Social Studies: Teaching about Elections

How to teach politics without getting too political

The tricky thing about teaching politics to any grade level of students is leaving your own politics out of it. I always knew I had taught a successful unit if by the end, students still did not know which way I leaned politically. I have had colleagues who make it very clear which way they lean, even going so far as to have bumper stickers or signage touting specific candidates hanging in their classroom. This always bothered me because although I think teachers are responsible for influencing our students to be learners, there are certain topics we have no business influencing. I subscribe to the Linus theory:

“I’ve learned there are three things you don’t discuss with people: religion, politics, and the Great Pumpkin.”

Linus Van Pelt (Charles Schultz)

This does not mean ignoring the issues altogether though. It is important for students be aware there are religions that are different than the one they practice just as there are different stances on politics. You also want to mine student interest whenever it rears its head so whenever the presidential election rolls around, I would always have my students participate in an election of their own.

I would show them the political spectrum:

I would explain each of these parts of the spectrum:

  • Radical: Advocating extreme policies, usually used in connection with extreme left-wing politics.
  • Liberal: A belief that regards the individual as a rational being capable of overcoming obstacles to a better world and supports changes in the political and economic status quo.
  • Moderate: Middle of the road politics that believe that some things should change while others can remain with the status quo.
  • Conservative: A defense of the political and economic status quo against forces of change; holds that established customs, laws, and traditions should guide society.
  • Reactionary: Advocating extremely conservative politics.

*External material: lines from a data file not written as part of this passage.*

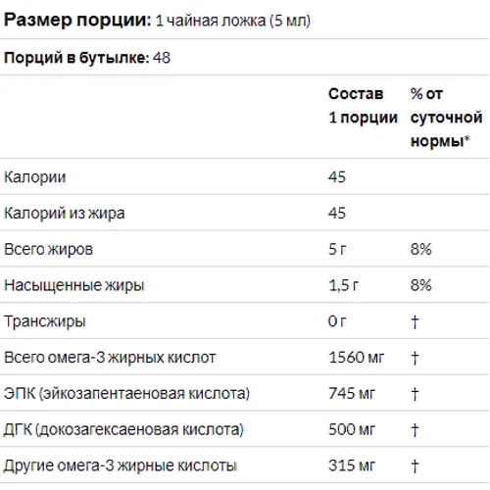Image resolution: width=490 pixels, height=490 pixels.
Task: Click the 'Калорий из жира' row label
Action: click(65, 214)
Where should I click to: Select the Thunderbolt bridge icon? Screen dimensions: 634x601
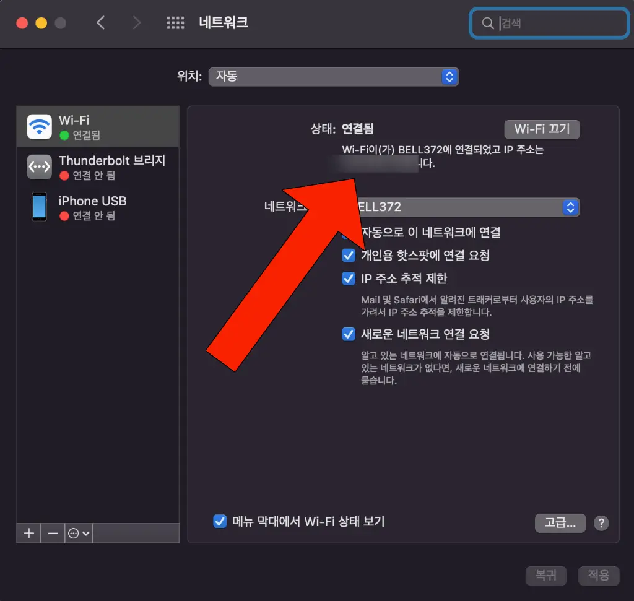tap(39, 167)
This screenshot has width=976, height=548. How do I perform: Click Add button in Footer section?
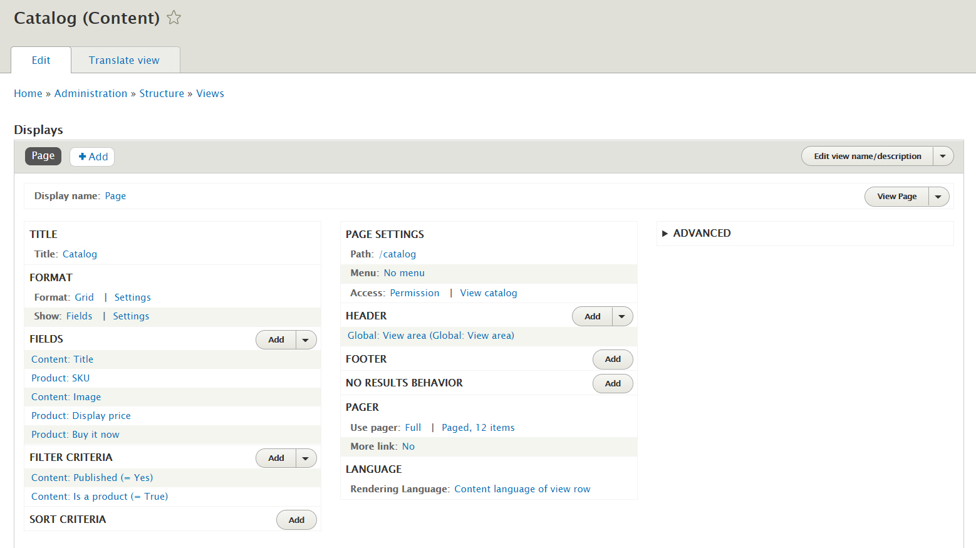point(613,359)
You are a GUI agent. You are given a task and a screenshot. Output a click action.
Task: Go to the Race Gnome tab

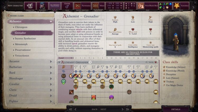[x=67, y=5]
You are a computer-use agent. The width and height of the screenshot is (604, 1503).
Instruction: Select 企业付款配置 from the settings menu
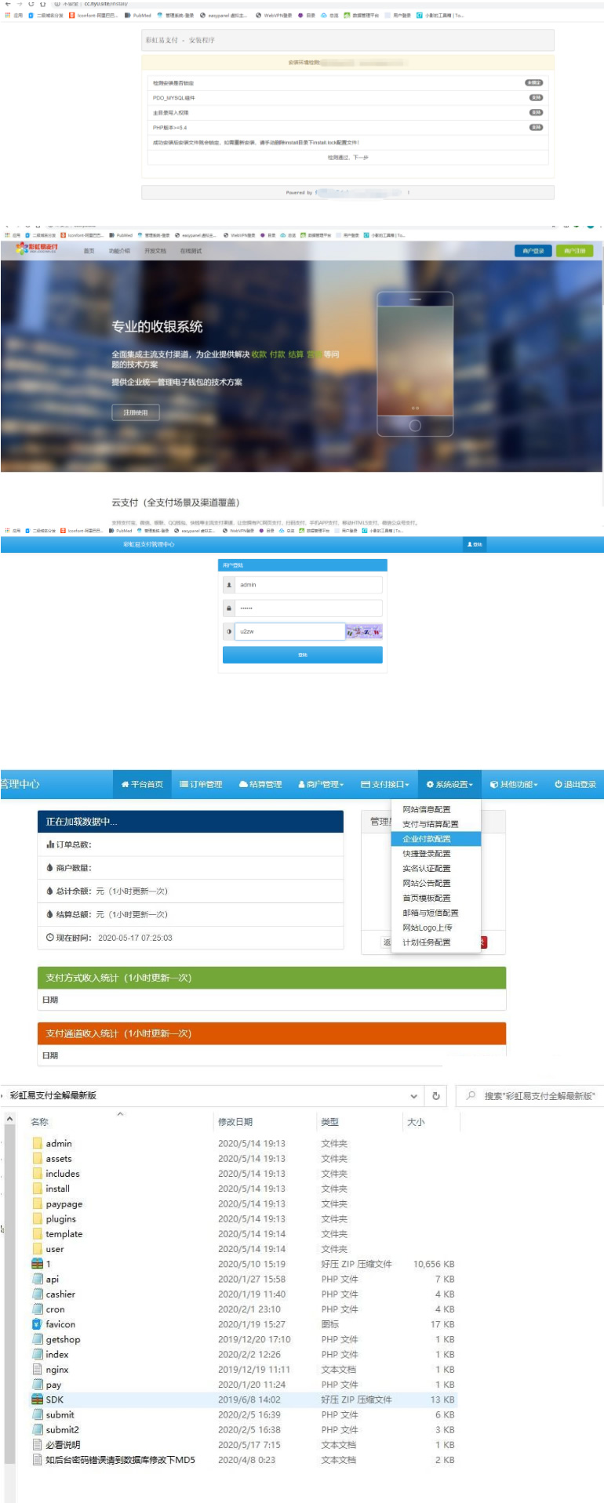(x=427, y=839)
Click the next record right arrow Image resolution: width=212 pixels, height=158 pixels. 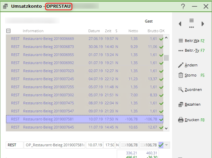click(x=203, y=24)
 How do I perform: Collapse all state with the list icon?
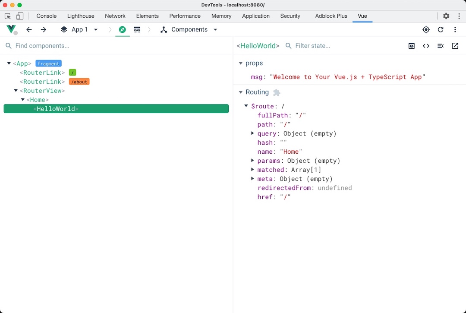coord(440,46)
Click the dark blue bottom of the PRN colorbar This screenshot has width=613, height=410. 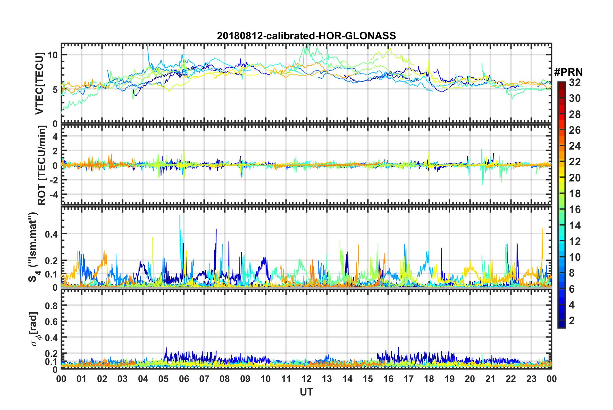[x=561, y=326]
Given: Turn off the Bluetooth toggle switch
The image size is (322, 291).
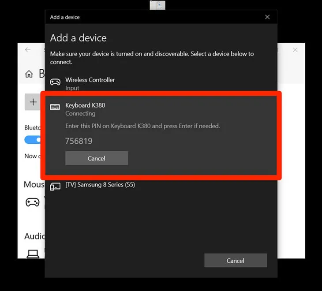Looking at the screenshot, I should (33, 140).
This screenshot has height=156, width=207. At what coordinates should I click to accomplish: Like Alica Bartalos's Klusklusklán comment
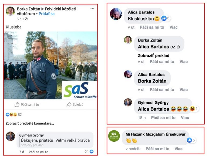click(152, 27)
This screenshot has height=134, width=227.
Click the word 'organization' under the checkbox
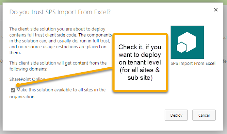click(x=22, y=97)
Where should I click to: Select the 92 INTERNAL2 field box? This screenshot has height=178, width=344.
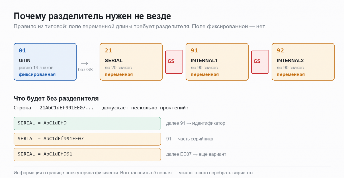click(303, 62)
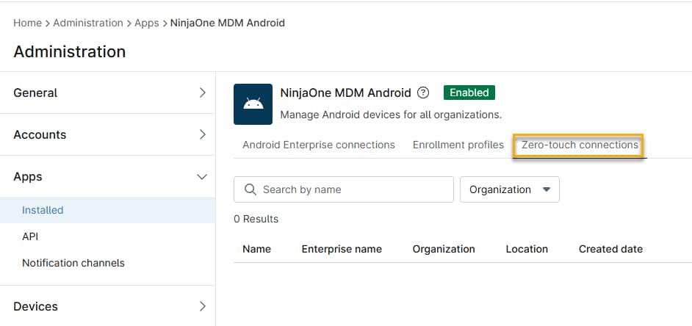This screenshot has width=692, height=326.
Task: Click the search magnifier icon
Action: (250, 189)
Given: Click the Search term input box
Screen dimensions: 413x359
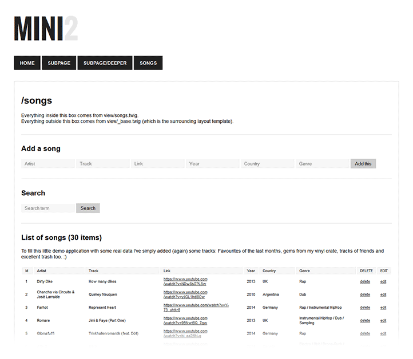Looking at the screenshot, I should tap(48, 208).
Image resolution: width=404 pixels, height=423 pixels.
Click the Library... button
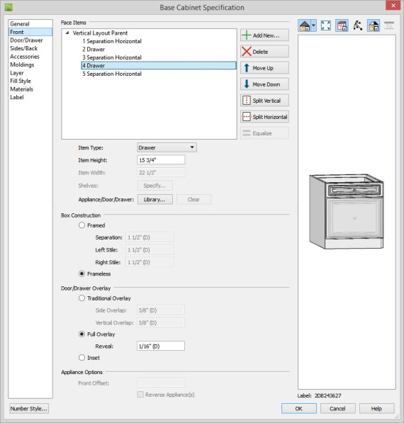pos(155,199)
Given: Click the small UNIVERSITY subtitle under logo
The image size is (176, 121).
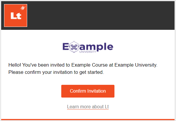Looking at the screenshot, I should click(88, 52).
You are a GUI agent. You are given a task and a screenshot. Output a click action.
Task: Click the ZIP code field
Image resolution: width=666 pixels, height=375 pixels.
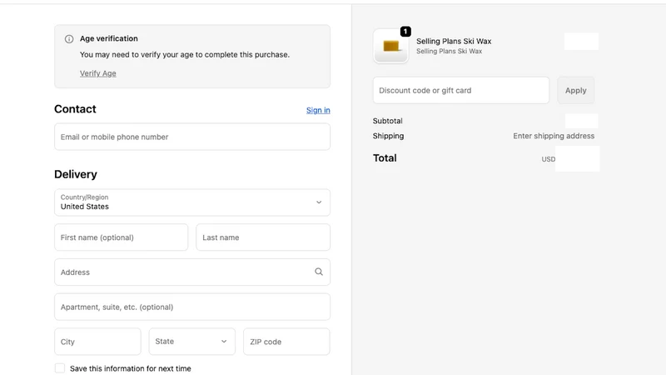click(x=286, y=342)
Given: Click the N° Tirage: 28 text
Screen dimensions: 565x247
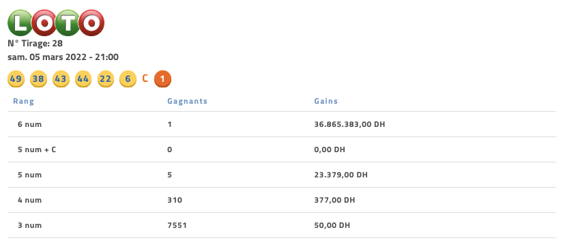Looking at the screenshot, I should [x=35, y=44].
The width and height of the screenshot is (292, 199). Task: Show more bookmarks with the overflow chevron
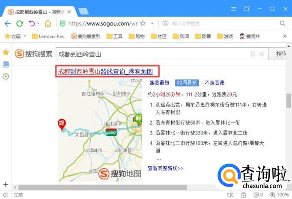[x=285, y=36]
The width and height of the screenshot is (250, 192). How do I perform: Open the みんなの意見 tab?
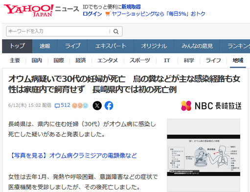click(197, 46)

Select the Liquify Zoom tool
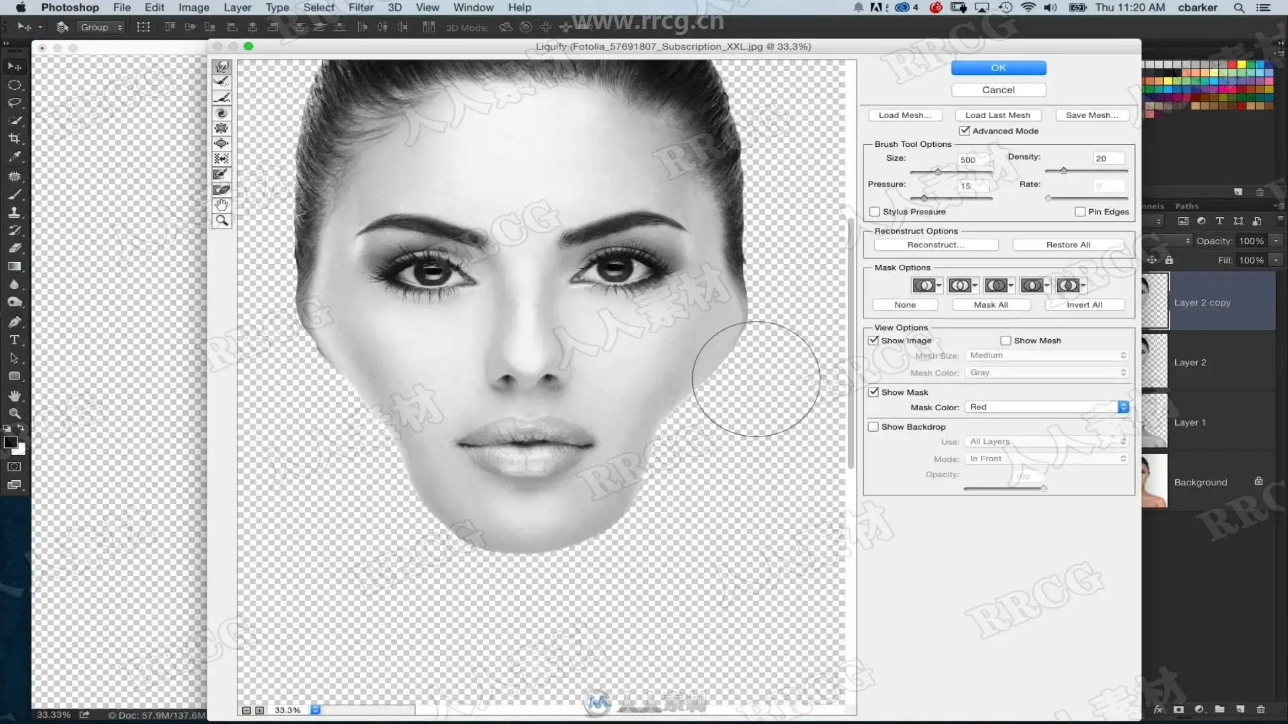pos(222,221)
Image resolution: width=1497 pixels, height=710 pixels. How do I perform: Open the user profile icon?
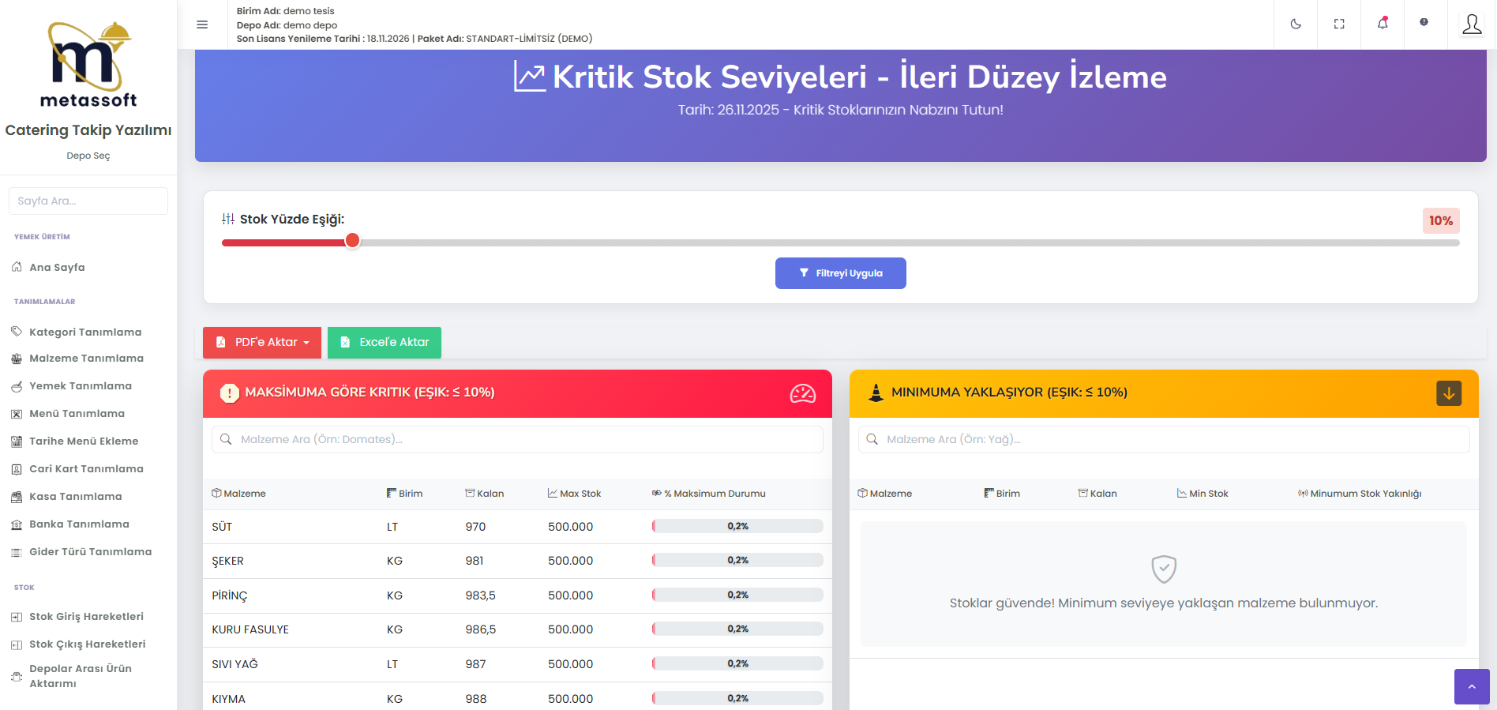[x=1472, y=24]
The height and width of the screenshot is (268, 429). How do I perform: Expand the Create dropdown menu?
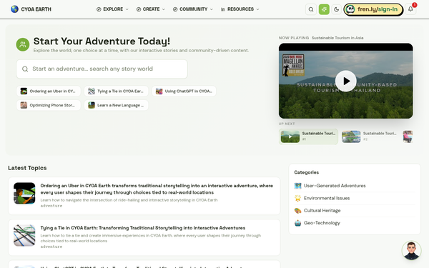click(150, 9)
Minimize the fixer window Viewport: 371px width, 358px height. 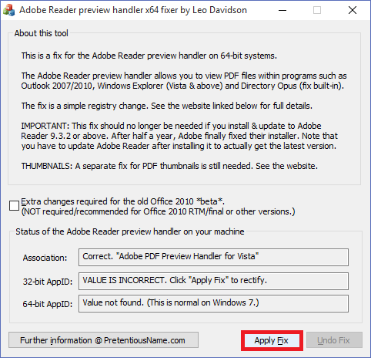(x=282, y=10)
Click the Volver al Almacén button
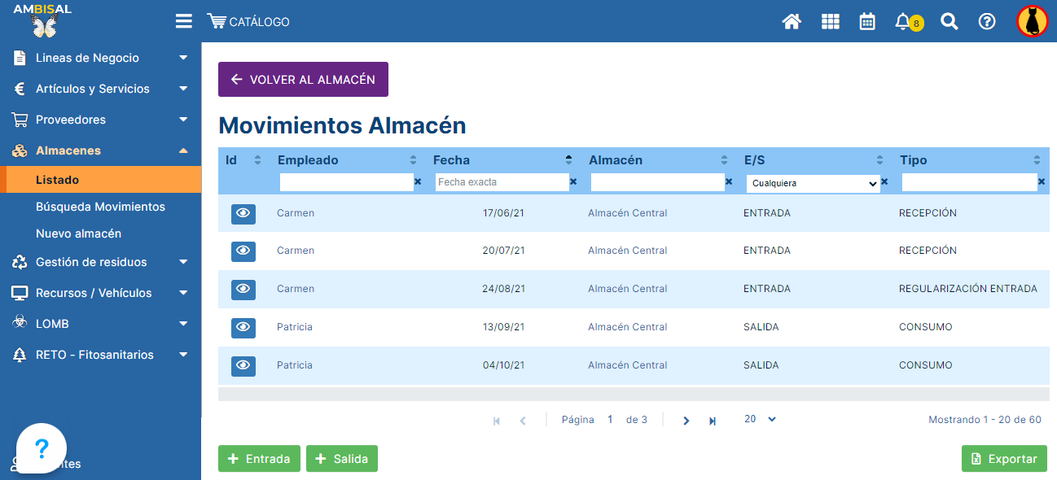This screenshot has width=1057, height=480. 303,80
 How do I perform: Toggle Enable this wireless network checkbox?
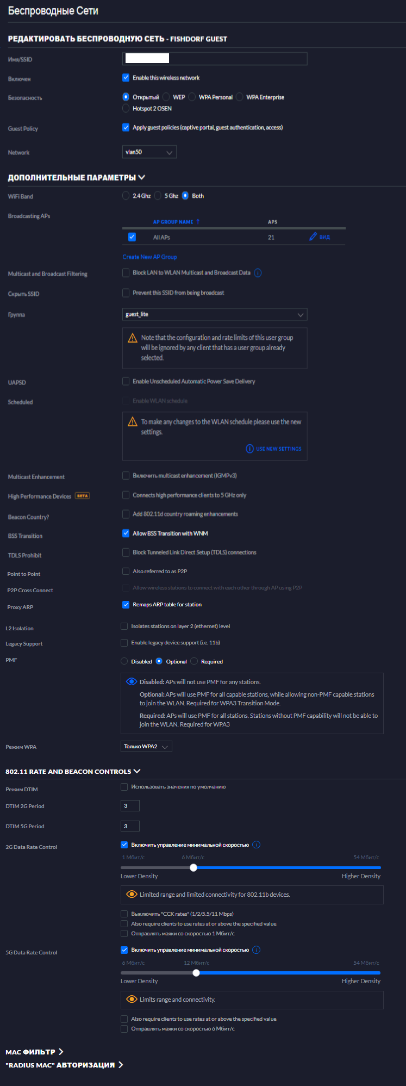(x=126, y=78)
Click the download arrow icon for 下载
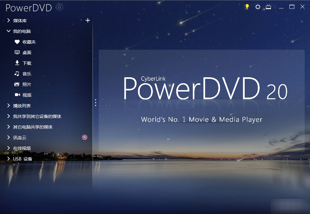Viewport: 310px width, 214px height. (x=17, y=63)
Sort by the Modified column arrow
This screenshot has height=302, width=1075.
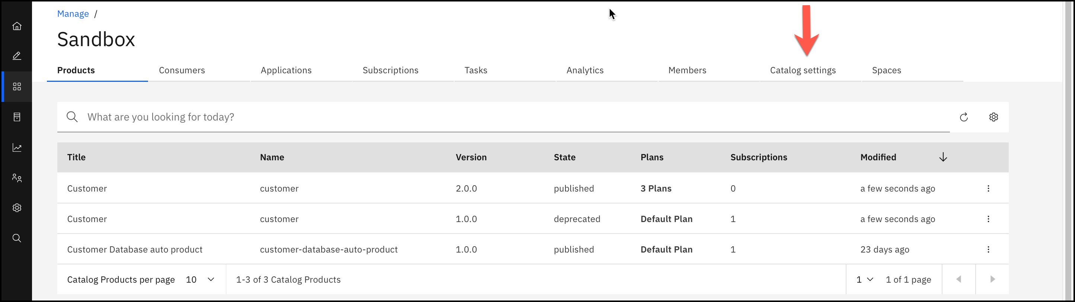pyautogui.click(x=943, y=157)
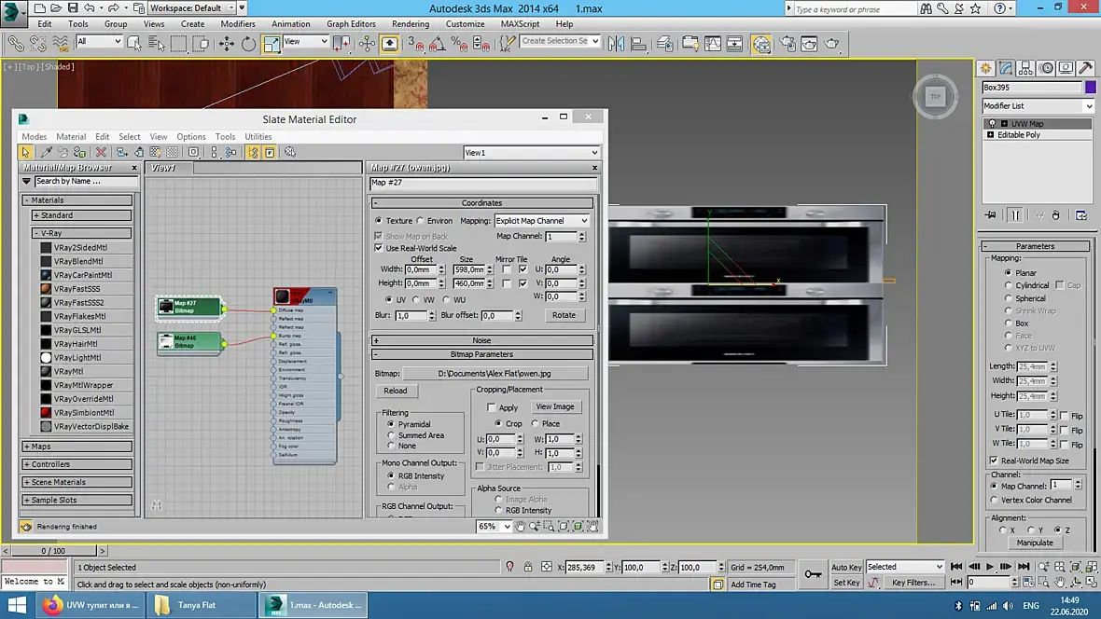Open the Rendering menu
The width and height of the screenshot is (1101, 619).
click(x=411, y=24)
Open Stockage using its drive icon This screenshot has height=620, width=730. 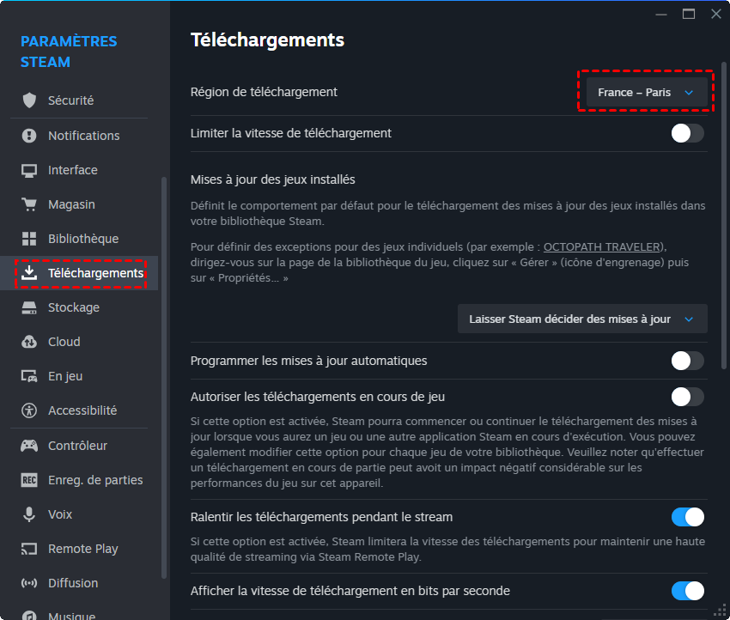[x=30, y=307]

And explain that depending on how far right or left on the spectrum, the more radical your politics. This would often times spark a discussion about how any main stream politicians tend to be in the moderate range because it appeals to a larger number of voters.

After students have a pretty good grasp of the political spectrum, rather than talking about the current election and its politics, a place where it is very easy to get caught in the weeds, I have students form groups and create their own political party. This allows them to bring their opinions, beliefs, and background to the conversation rather than the teacher providing the dialogue for them.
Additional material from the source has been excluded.